OBJECTIVE: Rewrite everything from the line containing "You are a GUI" down to the line containing "Task: Go to Аналитика in sidebar", putting "navigation panel" in place of "sidebar" and leaving the rest unchanged.

SUPPLIED MATERIAL:
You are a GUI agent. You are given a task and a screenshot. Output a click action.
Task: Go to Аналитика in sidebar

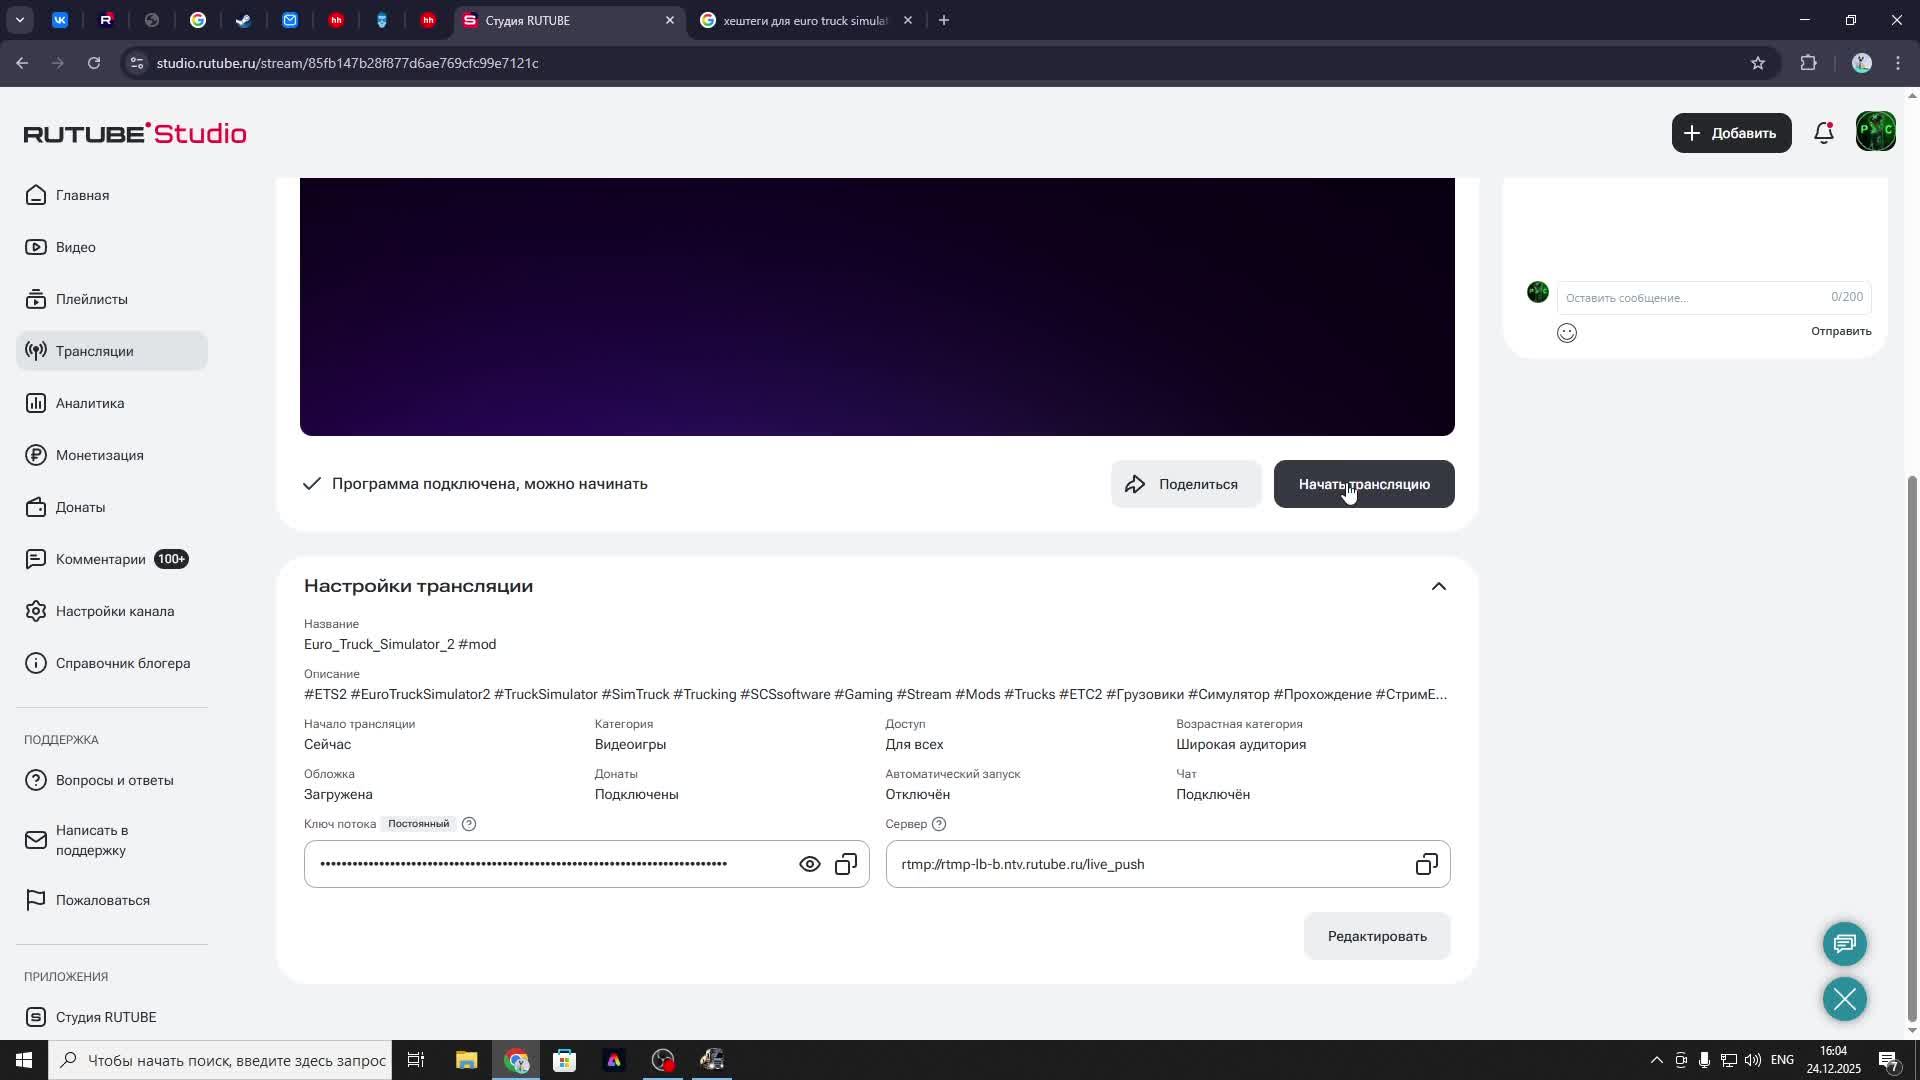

==

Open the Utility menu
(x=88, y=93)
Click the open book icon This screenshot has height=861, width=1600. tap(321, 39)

...

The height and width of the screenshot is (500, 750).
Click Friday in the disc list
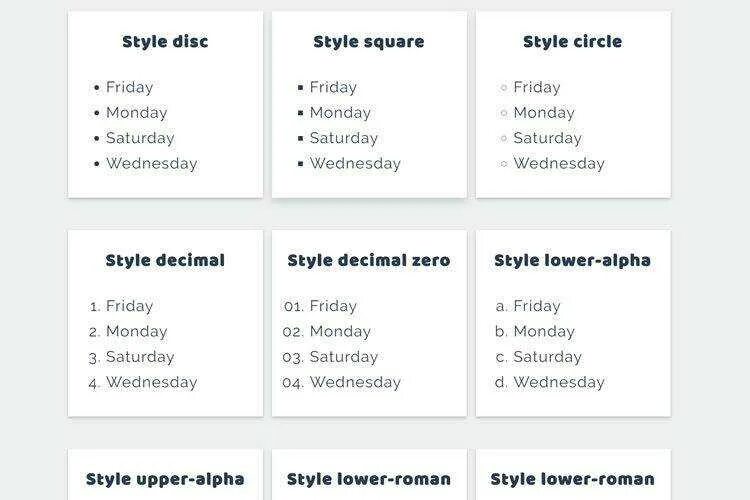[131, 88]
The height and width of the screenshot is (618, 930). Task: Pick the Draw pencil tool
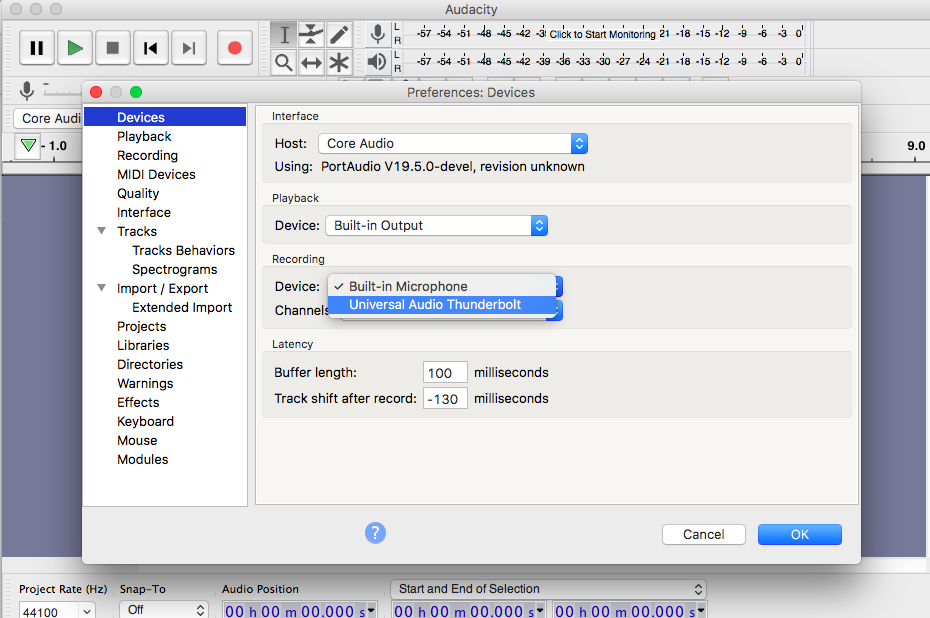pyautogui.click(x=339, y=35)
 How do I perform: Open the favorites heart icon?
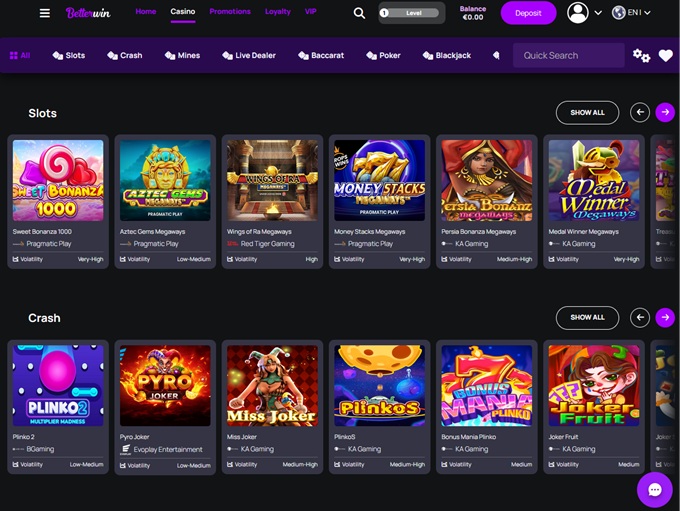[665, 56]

THE RESULT:
You are a GUI agent. You are given a task and a screenshot. Output a click action.
Task: Go to Аналитика in navigation panel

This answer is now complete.